Sur la demande de rapport de 15 000 euros par [G] [M]
En premier lieu, [G] [M], qui n’est pas héritier de [H] [K], n’est pas tenu au rapport, et n’a pas à intervenir à sa succession. La demande des consorts [P] peut néanmoins s’analyser en une demande d’indemnisation, ou en une demande de partage du véhicule, ou en une revendication de propriété.
En second lieu, la pièce n°10 des demandeurs (« justificatif de ce que le véhicule était bien au nom de Madame [K]) n’a pas été trouvée dans le dossier de plaidoirie de leur conseil.
Il y a donc lieu de rouvrir les débats pour inviter les demandeurs à justifier de la propriété du véhicule dont il s’agit, et préciser le fondement juridique de leur demande.

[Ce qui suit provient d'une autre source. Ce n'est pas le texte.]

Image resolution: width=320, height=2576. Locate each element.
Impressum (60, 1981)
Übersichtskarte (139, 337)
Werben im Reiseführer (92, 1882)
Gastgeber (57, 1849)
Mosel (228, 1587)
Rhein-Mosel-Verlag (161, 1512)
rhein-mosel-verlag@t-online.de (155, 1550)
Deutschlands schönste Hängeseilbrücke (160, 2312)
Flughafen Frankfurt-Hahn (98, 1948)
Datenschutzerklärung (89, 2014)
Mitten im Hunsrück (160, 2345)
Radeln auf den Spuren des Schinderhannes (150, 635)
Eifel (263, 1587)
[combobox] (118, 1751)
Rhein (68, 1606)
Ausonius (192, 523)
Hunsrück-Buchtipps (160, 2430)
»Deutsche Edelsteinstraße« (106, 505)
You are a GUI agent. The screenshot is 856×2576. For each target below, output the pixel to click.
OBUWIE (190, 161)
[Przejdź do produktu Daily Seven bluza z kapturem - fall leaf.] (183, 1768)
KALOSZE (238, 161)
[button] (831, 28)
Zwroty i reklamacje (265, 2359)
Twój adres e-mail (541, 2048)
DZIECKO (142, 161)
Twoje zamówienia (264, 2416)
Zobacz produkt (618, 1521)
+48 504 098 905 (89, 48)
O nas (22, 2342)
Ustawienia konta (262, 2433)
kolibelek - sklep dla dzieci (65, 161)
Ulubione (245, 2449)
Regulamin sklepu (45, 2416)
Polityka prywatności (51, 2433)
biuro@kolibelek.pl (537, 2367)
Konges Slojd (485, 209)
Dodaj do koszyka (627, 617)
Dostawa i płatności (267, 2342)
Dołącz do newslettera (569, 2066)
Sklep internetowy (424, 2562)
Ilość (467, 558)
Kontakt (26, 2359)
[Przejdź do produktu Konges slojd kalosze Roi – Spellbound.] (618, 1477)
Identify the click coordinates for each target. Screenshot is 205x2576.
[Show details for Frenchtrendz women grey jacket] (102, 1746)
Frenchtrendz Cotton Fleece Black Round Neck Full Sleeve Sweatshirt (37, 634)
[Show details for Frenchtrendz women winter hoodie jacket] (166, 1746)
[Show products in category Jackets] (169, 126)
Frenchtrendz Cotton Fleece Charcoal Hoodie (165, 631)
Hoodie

Sur la demande d’indemnité d’occupation
[G] [M] concluant expressément qu’il occupe privativement le bien indivis, en application de l’article 815-9 du code civil, il est en principe redevable d’une indemnité d’occupation pour toute sa durée, soit depuis le décès de [H] [K] et jusqu’à libération des lieux ou date de jouissance divise, quant bien même cette indemnité d’occupation pourra se compenser, dans la liquidation, au moins partiellement, avec les dépenses qu’il a engagées au nom de l’indivision telles les taxes foncières.
Cependant, les consorts [P] demandent à ce qu’il soit condamné à payer une somme correspondant à la valeur locative du bien, déterminée par le notaire commis. Si le notaire commis doit, pour établir la liquidation, proposer une valorisation de l’indemnité d’occupation lorsqu’elle n’a pas été fixée dans le jugement d’ouverture, il n’a pas compétence pour imposer un quelconque montant, ce point relevant de la compétence exclusive du tribunal en cas de désaccord.
Les débats étant en tout état de cause rouverts, les parties seront invitées à s’exprimer sur la valorisation de cette indemnité d’occupation et l’opportunité de la fixer dès le jugement d’ouverture.
PAR CES MOTIFS
Le tribunal,
RÉVOQUE l’ordonnance de clôture,
ORDONNE la réouverture des débats,
RENVOIE à l’audience de mise en état du 17 novembre 2025 à 09 heure 30 (procédure dématérialisée), date à laquelle les défendeurs concluront sur les points objet de la réouverture :
Justification de la propriété indivise de l’immeuble sis [Adresse 8], Mise à prix de ladite propriété dans le cadre d’une vente aux enchères à la barre du tribunal,Justification de la propriété du véhicule en cause, de sa valeur,
RG N° : N° RG 24/00259 – N° Portalis DBXU-W-B7I-HSCQ jugement du 28 août 2025
Précisions sur la nature et le fondement de la demande relative au véhicule en cause, Valorisation de l’indemnité d’occupation demandée à la charge de [G] [M] ;
RÉSERVE les dépens.
En foi de quoi le présent jugement a été signé par le Président et le Greffier.